La religion dans l’espace public
novembre 2011
Le numéro de février 2011 de la revue Esprit (Religions et politique : séparations sous tension) contribue à éclaircir les interrogations quant au fait religieux. On retiendra d’abord la distinction proposée par Jean Baubérot et Micheline Milot entre laïcité et sécularisation : la première porte sur les valeurs qui assurent l’unité sociale et fondent le droit, la seconde sur les pratiques religieuses effectives des personnes. Il importe de bien les différencier à une époque où pour beaucoup, la seconde menace la première, opinion qui, selon nos auteurs, est le fruit de leur confusion et se trouve démentie par les faits dans d’autres pays.
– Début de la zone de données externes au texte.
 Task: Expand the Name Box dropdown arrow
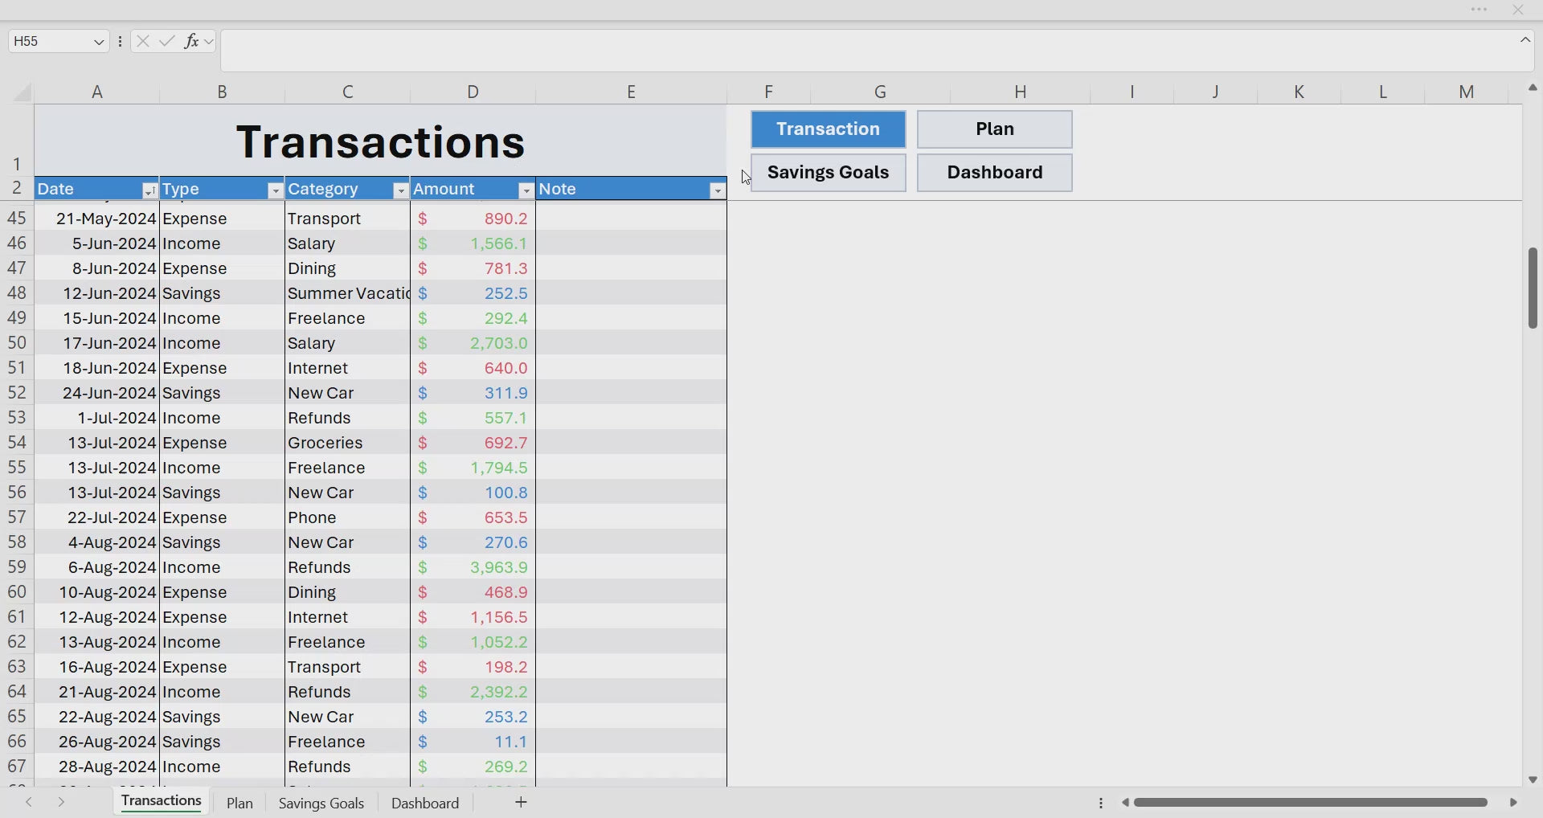coord(99,42)
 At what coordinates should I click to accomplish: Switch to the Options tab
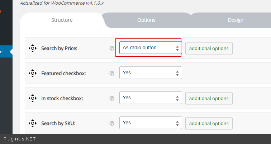pyautogui.click(x=146, y=20)
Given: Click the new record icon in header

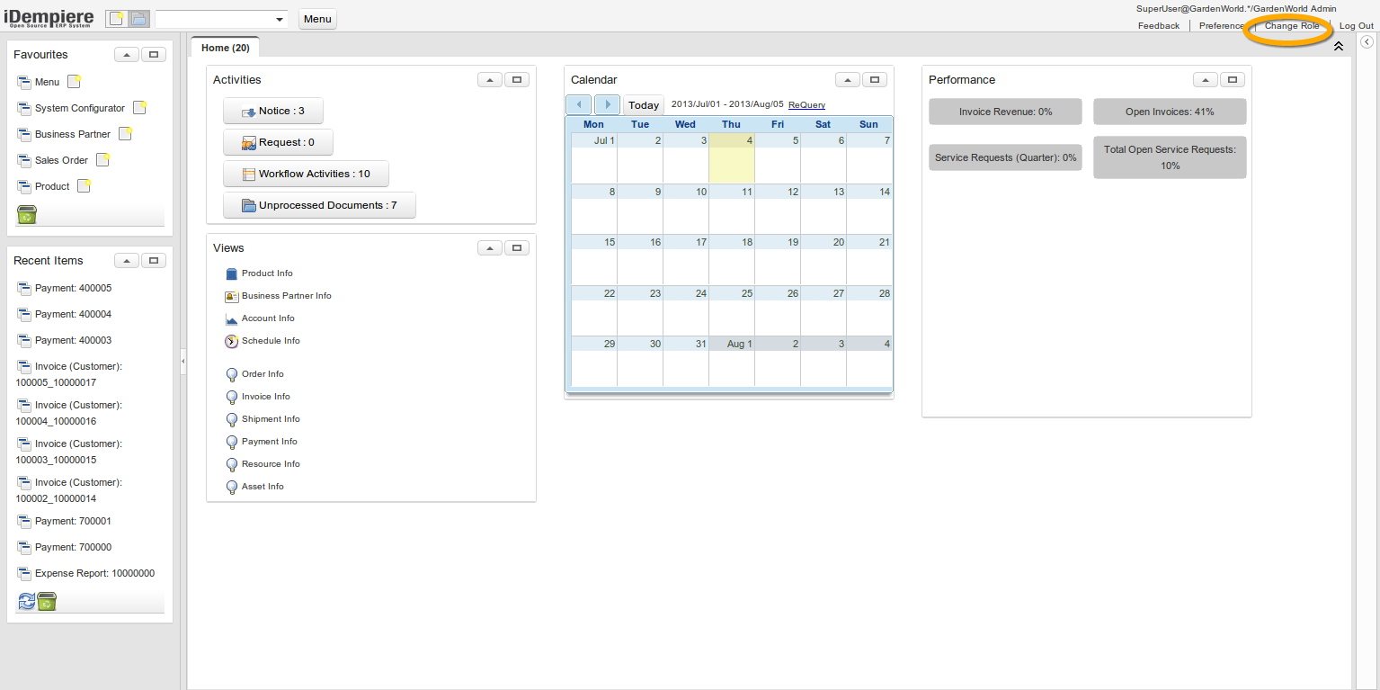Looking at the screenshot, I should (x=117, y=19).
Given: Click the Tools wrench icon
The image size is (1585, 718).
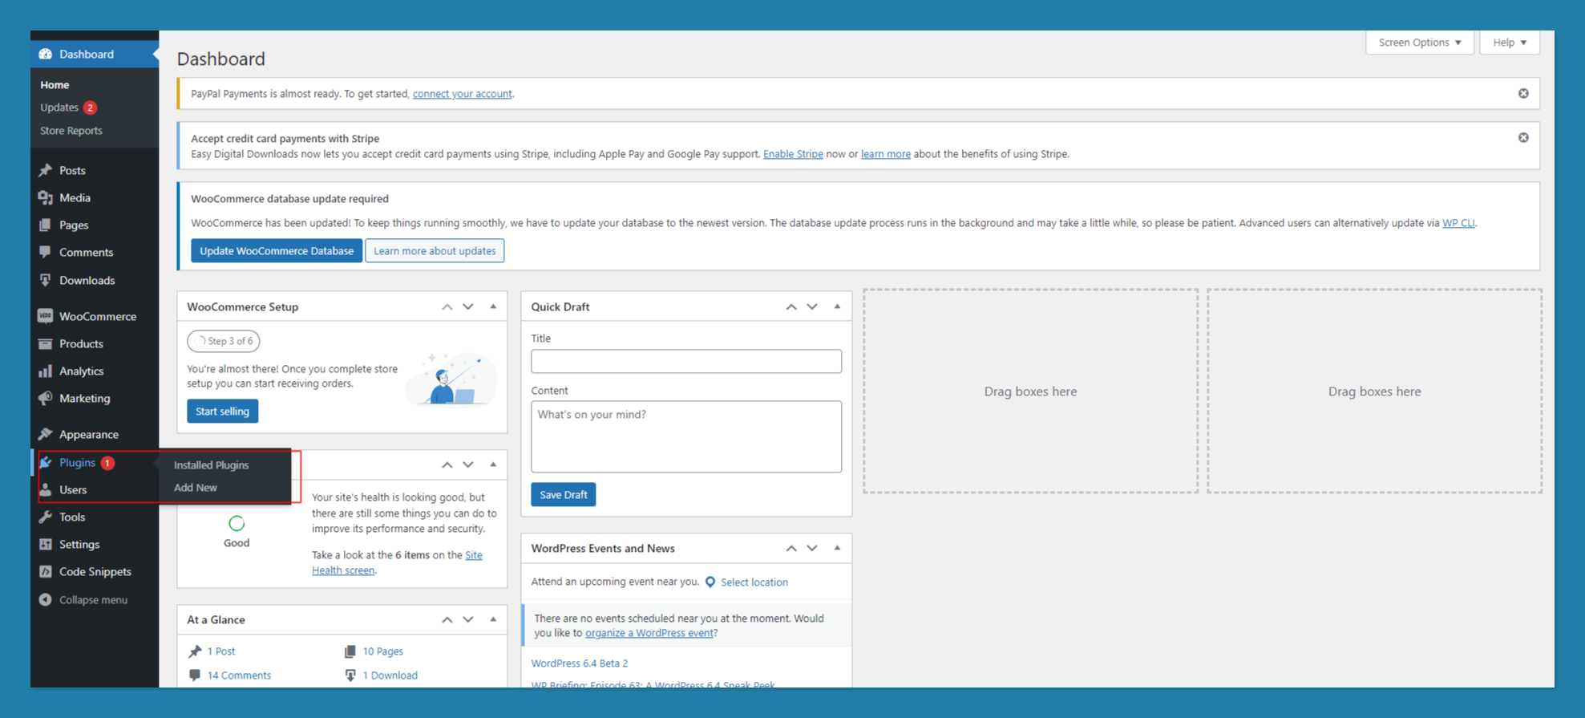Looking at the screenshot, I should [x=46, y=517].
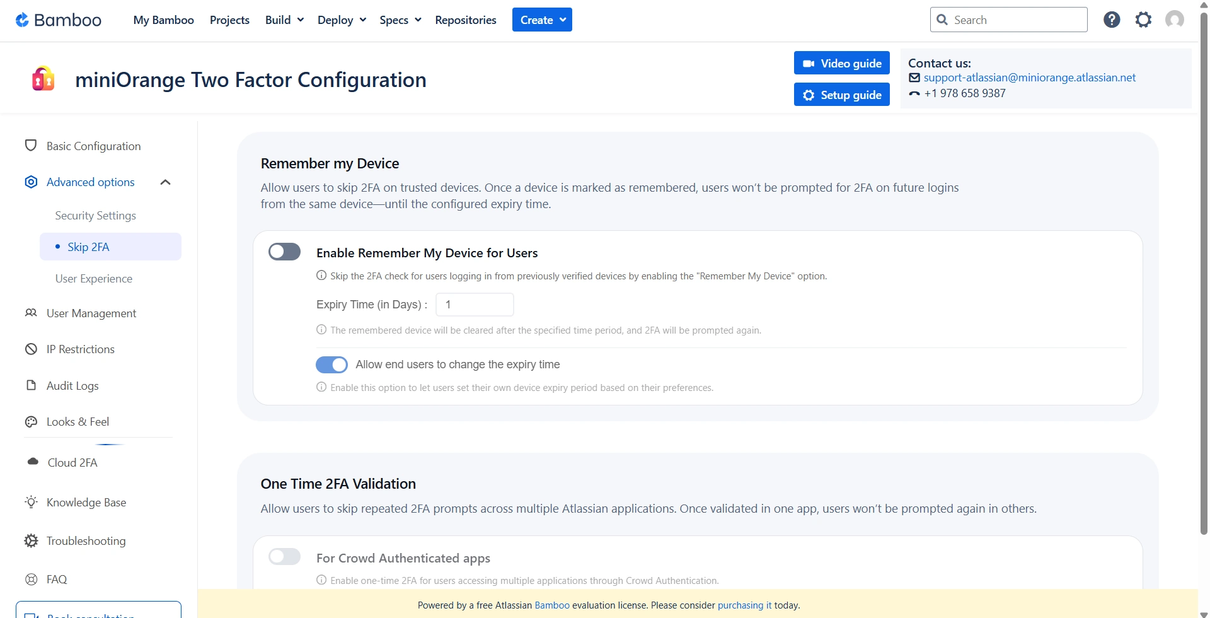1210x618 pixels.
Task: Open the Security Settings submenu item
Action: (95, 216)
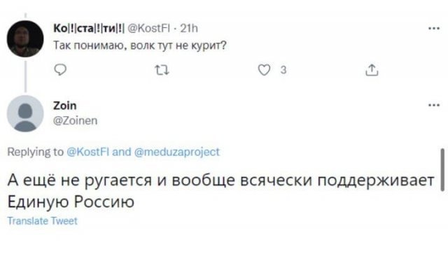Click the vertical scrollbar on the right edge

(442, 169)
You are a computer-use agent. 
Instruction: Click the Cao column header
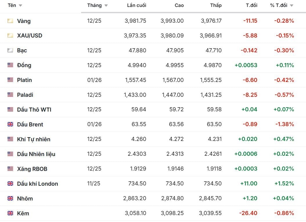pos(179,6)
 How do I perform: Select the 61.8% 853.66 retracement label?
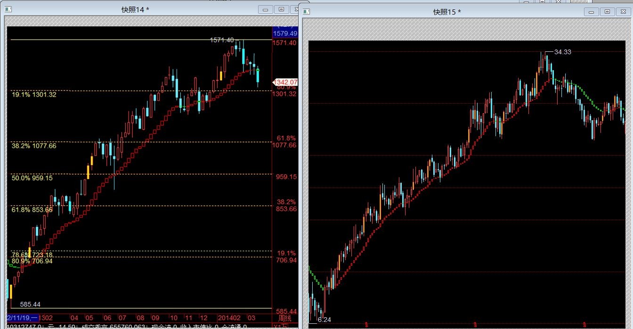pos(32,210)
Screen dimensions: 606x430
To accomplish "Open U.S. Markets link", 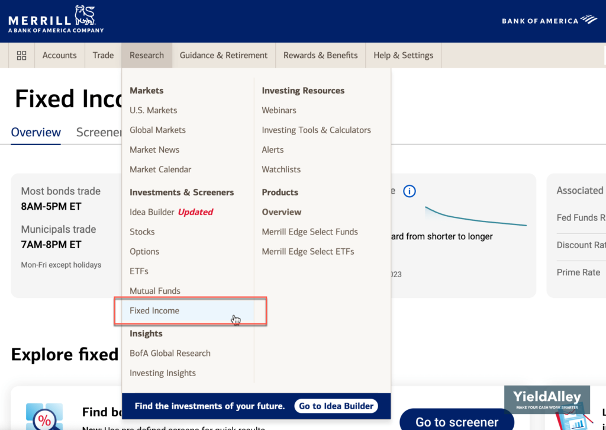I will (x=153, y=110).
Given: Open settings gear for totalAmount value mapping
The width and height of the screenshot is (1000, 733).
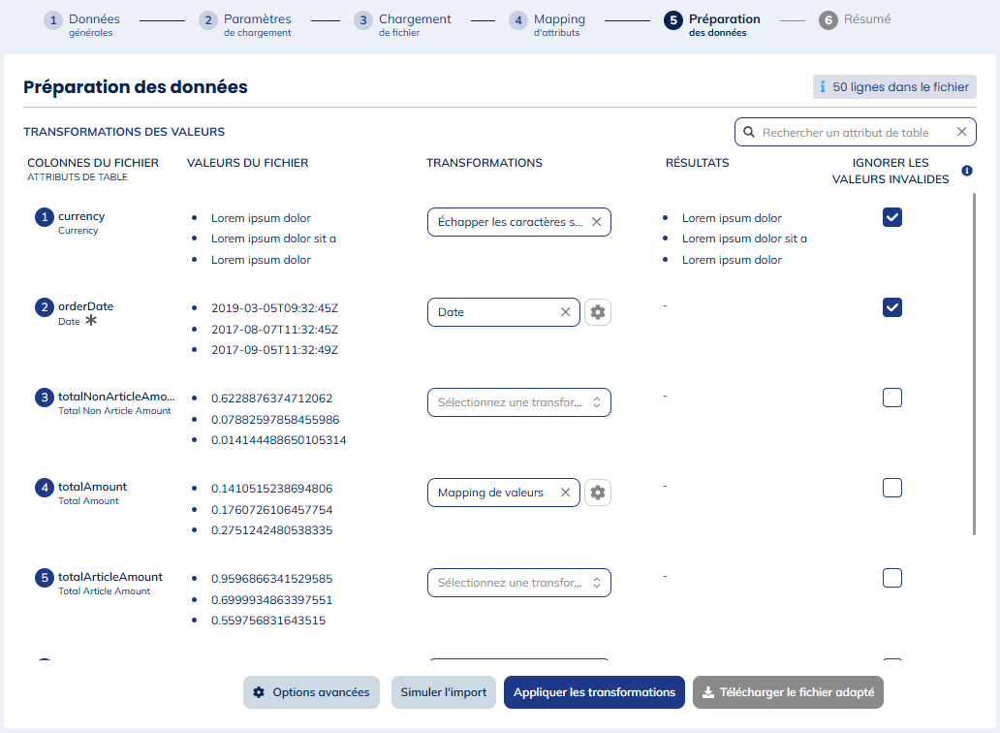Looking at the screenshot, I should [x=598, y=493].
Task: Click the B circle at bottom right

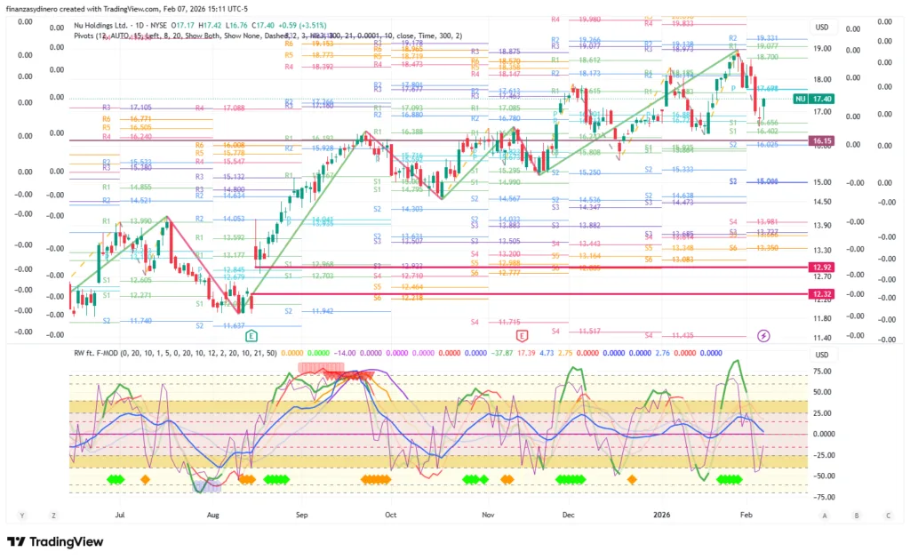Action: (x=856, y=515)
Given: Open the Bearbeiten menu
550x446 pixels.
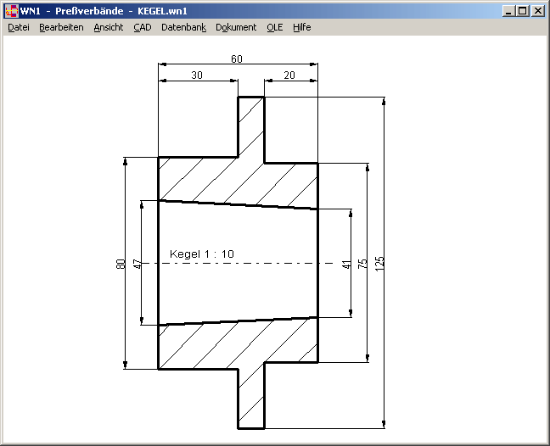Looking at the screenshot, I should pyautogui.click(x=61, y=27).
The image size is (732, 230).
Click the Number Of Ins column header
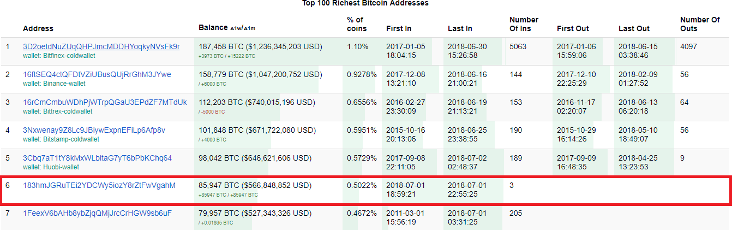[x=524, y=24]
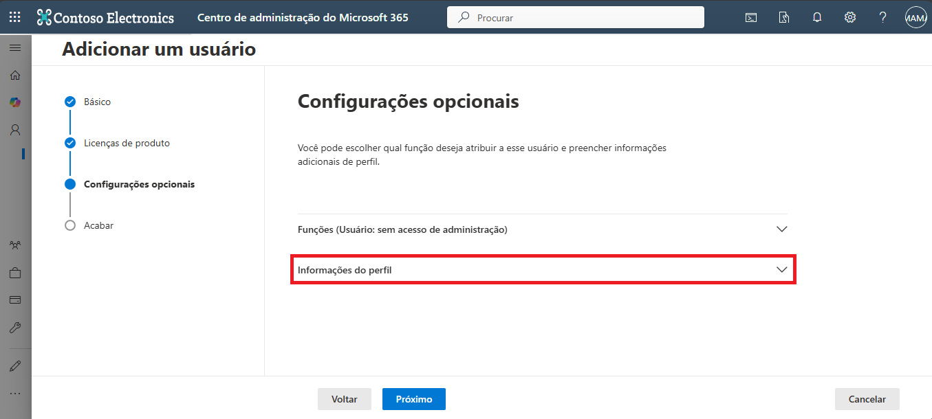Open the Billing card icon in sidebar
Image resolution: width=932 pixels, height=419 pixels.
(15, 300)
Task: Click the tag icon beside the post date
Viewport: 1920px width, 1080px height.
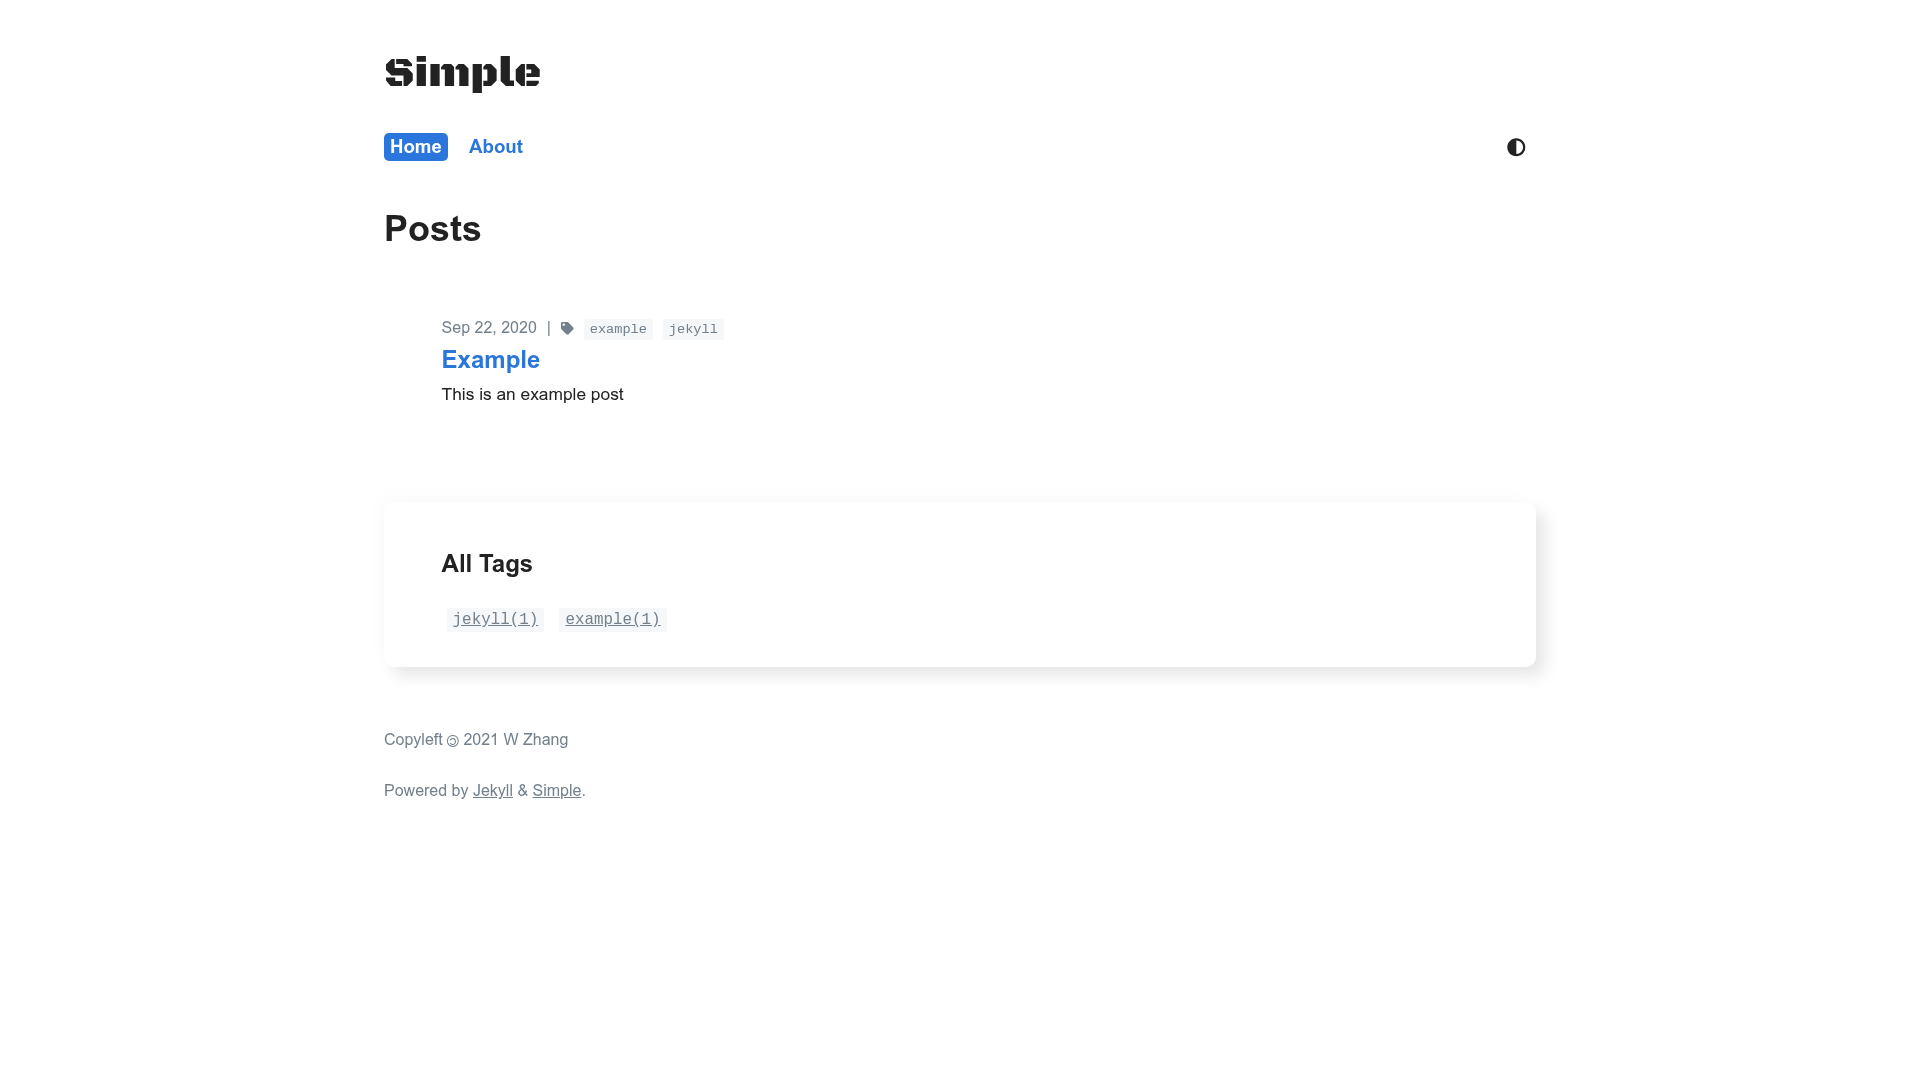Action: pyautogui.click(x=567, y=328)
Dans le même esprit, on s’arrêtera également aux développements de Mondher Kilani sur la séparation entre sacré et profane : le « fait religieux » est un point de vue occidental. Pour de nombreux peuples, il n’y a pas d’ailleurs « transcendental », qu’il soit nommé Dieu, société, religion ou culture. En revanche, il peut y avoir des êtres « autres », par exemple, des animaux mais aussi des entités invisibles, dont il importe de se différencier pour fonder son humanité. Et encore ! Kilani rapporte que pour les Pygmées, leurs voisins bantous et les missionnaires protestants sont également ridicules : ils s’inventent des puissances occultes, alors qu’on a déjà bien assez à faire avec ce que nous avons sous les yeux. La mise en garde de Kilani est éminemment pragmatique : plutôt que de s’attarder au contenu supposés des croyances, attachons nous à ce que font réellement les gens que nous considérons comme « autres » plutôt que « d’expliquer » leurs activités par des croyances que de fait nous ne connaissons pas.
Esprit. Religions et politique : séparations sous tension. Février 2011.